И. А. Гончаров в воспоминаниях современников | страница 21
Тогда Гончарову было уже 68 лет; но он совсем не смотрел дряхлым старцем: волосы далеко еще не поседели, хотя лоб и обнажился, в лице сохранялась еще некоторая свежесть, в фигуре не было еще старческой полноты; ходил он очень бойко, все тем же крупным энергическим шагом, держался прямо. Только голос стал слабее, и тогда уже начал он жаловаться на катаральное состояние дыхательных путей; жаловался и на болезнь глаза, которая в скором времени обострилась, причиняла ему впоследствии сильнейшие боли и кончилась потерею зрения в этом больном глазе. Болезнь эта была внутренняя, болезнь зрительного нерва и сетчатки.
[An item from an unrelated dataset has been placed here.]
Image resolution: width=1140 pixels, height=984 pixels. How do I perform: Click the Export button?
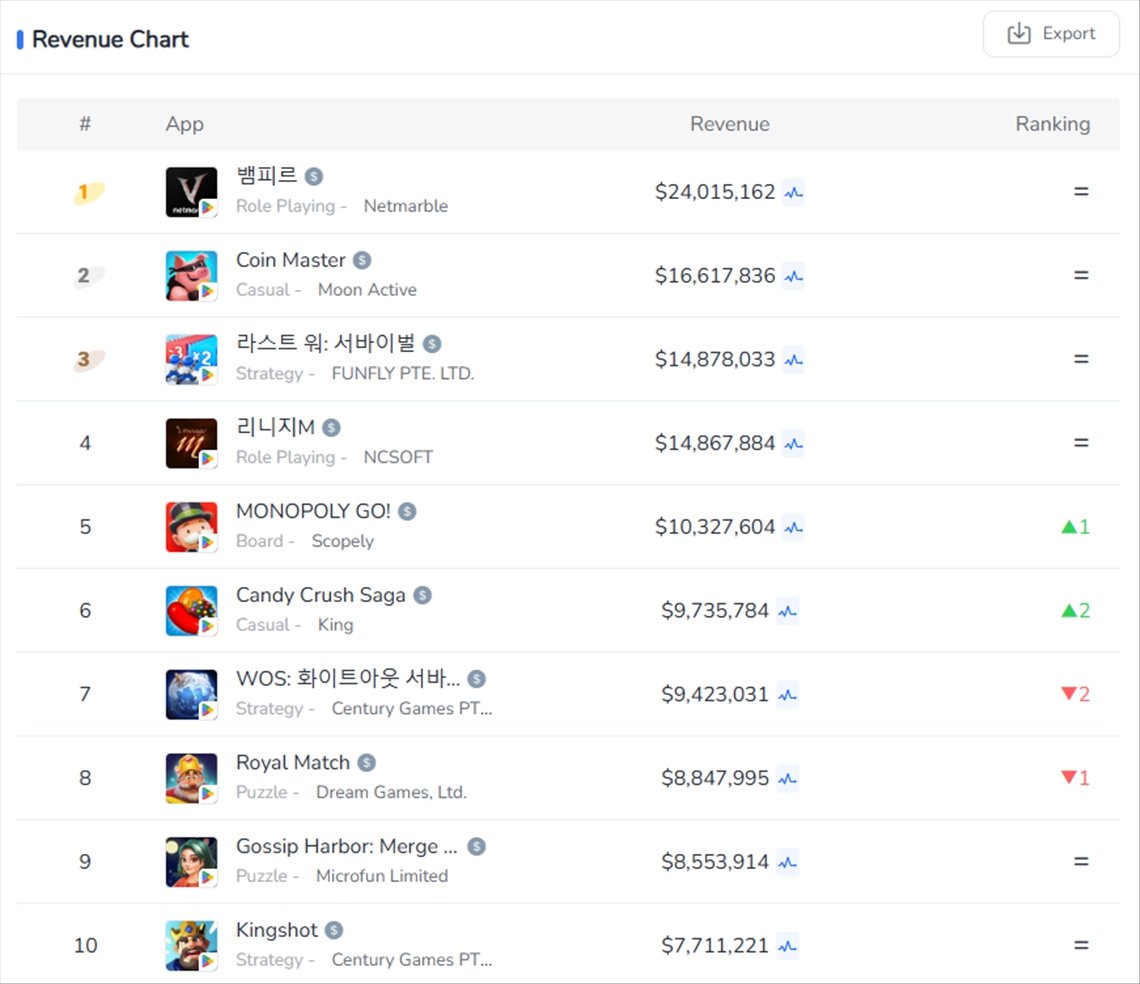[1051, 34]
Все это пришло позднее, а тогда он был еще довольно смелым купальщиком и беседа его отличалась живостью и разнообразием. Большой возраст сказывался иногда во внезапных вспышках раздражения, хотя каждый из его собеседников старался о том, чтобы не произносить при нем некоторых имен и не заводить речи на известные темы, которые могли сделаться щекотливыми.
Вообще, Гончаров держался и тогда широкого и благожелательного отношения к нашей беллетристике и к молодым писателям. Личных нападок он избегал, не позволял себе и в то время того, что мы называем литературным генеральством. В нем каждый молодой его собрат мог видеть необычайно цельное мировоззрение художника, который никогда, однако же, не оставался равнодушным к высшим запросам морали и человечности. Этот писатель с полным правом мог с своей авторской исповедью "Лучше поздно, чем никогда" позволить себе возглас о бесплодии словопрений, вращающихся около формулы искусство для искусства. Бездушным эстетиком, конечно, он никогда не бывал, но в нем жил пушкинист чистой воды, испытавший в ранней молодости обаяние нашего великого поэта, доходившее в людях его поколения до настоящего культа.
Если сравнить его беседу с тем, что давал в разговоре прямой его соперник Тургенев, то получится значительная разница. Тургенев любил искусство не менее, чем Гончаров, и его коробила тенденциозность нашей критики, тот загон, в котором вообще находились тогда художественные запросы; но разговор Тургенева носил часто слишком анекдотический характер; в нем было больше ума, остроумия и очистительной критики, направленной на людей, чем цельности чувства, проникающего крупного художника, высокой преданности своему делу. За последние 10-12 лет своей жизни Тургенев говорил о собственной писательской работе изредка, как бы нехотя, постоянно оговариваясь, что он пишет мало и редко и смотрит на то, что пишет, как на вещи, к которым совсем не следует относиться с такими требованиями, какие раздавались тогда. Почти всегда, даже в более задушевной беседе, у него был тон усталого и скептического знатока литературы, желающего оградить свои ощущения от ненужной тревоги. Конечно, в нем могла сказываться и горечь непонимания, оставшаяся от травли, какую критика устроила когда-то роману "Отцы и дети", но ведь и Гончаров тоже был вправе считать себя обиженным всем тем, что было в отзывах об "Обрыве" резкого, а иногда и прямо враждебного.